DRUG RESEARCH: PharmCos Focus on ‘Affluent’ Diseases
Despite the fact that "diseases of the developing world" -- malaria, tuberculosis and sleeping sickness -- kill an estimated 6 million people annually, pharmaceutical companies continue to focus the vast majority of their research on "combating diseases of the affluent developed world," David Pilling writes in a Financial Times column. Pilling indicates that advances made in scientific research have only served to widen the gap between the have and have-nots. Although some diseases effect significantly more people worldwide, they effect those who cannot afford to pay for them, making it more difficult for pharmaceutical companies to recover the estimated $300-$500 million in research and development costs for each new drug. Patrice Trouiller, a consultant to Nobel Peace Prize recipient Medicins sans Frontieres (MsF), said that is why only 13 of the 1,233 drugs licensed between 1975 and 1997 treated tropical diseases. Further, two of the 13 were modified versions of old drugs, two were manufactured by the U.S. military and five were the result of veterinary research. "That means drug companies, which last year spent a total of $40 billion on research, have in two decades come up with only four medicines specifically for tropical disease," Pilling writes.
Amir Attaran of the Washington-based Center for Study of Responsive Law says, "Pharmaceutical companies have simply abandoned research in diseases of poverty." But the companies are quick to refute those claims, arguing that drugs such as antibiotics are "equally relevant for the developing world." In addition, pharmas assert that most developing counties lack the necessary health care systems to oversee proper use of the medications.
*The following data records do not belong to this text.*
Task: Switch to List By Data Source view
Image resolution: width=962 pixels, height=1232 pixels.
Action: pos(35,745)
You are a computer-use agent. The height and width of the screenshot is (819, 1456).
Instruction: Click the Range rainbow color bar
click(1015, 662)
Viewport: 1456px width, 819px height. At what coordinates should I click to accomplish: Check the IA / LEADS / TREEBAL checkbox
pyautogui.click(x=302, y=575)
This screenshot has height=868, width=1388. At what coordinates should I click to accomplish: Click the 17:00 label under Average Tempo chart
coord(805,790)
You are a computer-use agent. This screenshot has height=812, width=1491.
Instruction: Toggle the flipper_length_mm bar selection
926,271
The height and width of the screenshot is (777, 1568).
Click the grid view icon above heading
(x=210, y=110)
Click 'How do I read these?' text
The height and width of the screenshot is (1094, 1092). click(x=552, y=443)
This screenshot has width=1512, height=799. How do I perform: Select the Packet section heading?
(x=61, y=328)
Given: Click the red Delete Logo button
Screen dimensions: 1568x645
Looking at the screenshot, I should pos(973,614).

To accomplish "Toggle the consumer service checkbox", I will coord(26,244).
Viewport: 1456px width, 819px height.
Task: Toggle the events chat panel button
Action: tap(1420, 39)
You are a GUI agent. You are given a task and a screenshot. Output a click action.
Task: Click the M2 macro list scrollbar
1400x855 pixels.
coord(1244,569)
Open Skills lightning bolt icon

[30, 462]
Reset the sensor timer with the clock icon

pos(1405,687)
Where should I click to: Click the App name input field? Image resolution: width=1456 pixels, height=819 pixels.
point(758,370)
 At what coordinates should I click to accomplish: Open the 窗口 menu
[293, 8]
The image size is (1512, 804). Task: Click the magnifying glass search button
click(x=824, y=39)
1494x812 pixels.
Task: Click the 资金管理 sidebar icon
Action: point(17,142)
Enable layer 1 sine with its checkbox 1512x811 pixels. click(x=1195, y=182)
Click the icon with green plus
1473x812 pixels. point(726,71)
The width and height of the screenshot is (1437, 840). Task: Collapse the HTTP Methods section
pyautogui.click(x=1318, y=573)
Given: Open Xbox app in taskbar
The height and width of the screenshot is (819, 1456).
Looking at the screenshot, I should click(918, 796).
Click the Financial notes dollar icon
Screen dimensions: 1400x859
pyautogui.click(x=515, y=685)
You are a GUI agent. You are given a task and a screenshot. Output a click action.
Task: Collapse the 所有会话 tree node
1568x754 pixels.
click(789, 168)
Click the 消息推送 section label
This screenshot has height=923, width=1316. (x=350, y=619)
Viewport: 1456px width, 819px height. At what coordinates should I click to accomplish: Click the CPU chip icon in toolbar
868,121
Pilling discusses several proposed solutions. One World Health Organization-supported idea is to strengthening "orphan drug" legislation, currently in use in Japan and the U.S., which offers such incentives as tax credits, development grants and fast-track approval for drugs for "global diseases where market incentives are inadequate." But, writes Pilling, orphan drug measures have done little to encourage research for diseases common to developing countries, with only 3% of orphan treatment projects specific to those diseases. Another idea, favored by WHO and the World Bank, would create a market by making "contingency money" available. The public sector would fund a prize for any company developing a treatment. That idea has piqued the interest of the Bill Gates Foundation in its effort to develop an AIDS vaccine. The Medicines for Malaria Venture, a WHO public-private partnership, would provide scientists access to "the vast libraries of chemicals" internationally, in an effort to avoid the need to start from scratch. And MsF has proposed an "indigent drug act," an initiative that would fund public-private research efforts and the purchase of drugs through a tax on pharmaceutical sales. That plan is unlikely to find support in the industry. Another plan, capturing the interest of some at the WHO and a possible boon for pharmas, is a patent extension on biggest-selling western drugs of companies that conduct research on tropical diseases. The plan would essentially subsidize that research. Pilling concludes that although the idea is "fraught with political and operational complexities ... if substantial inroads are to be made into tropical diseases ... it may be the best proposal there is" (10/22).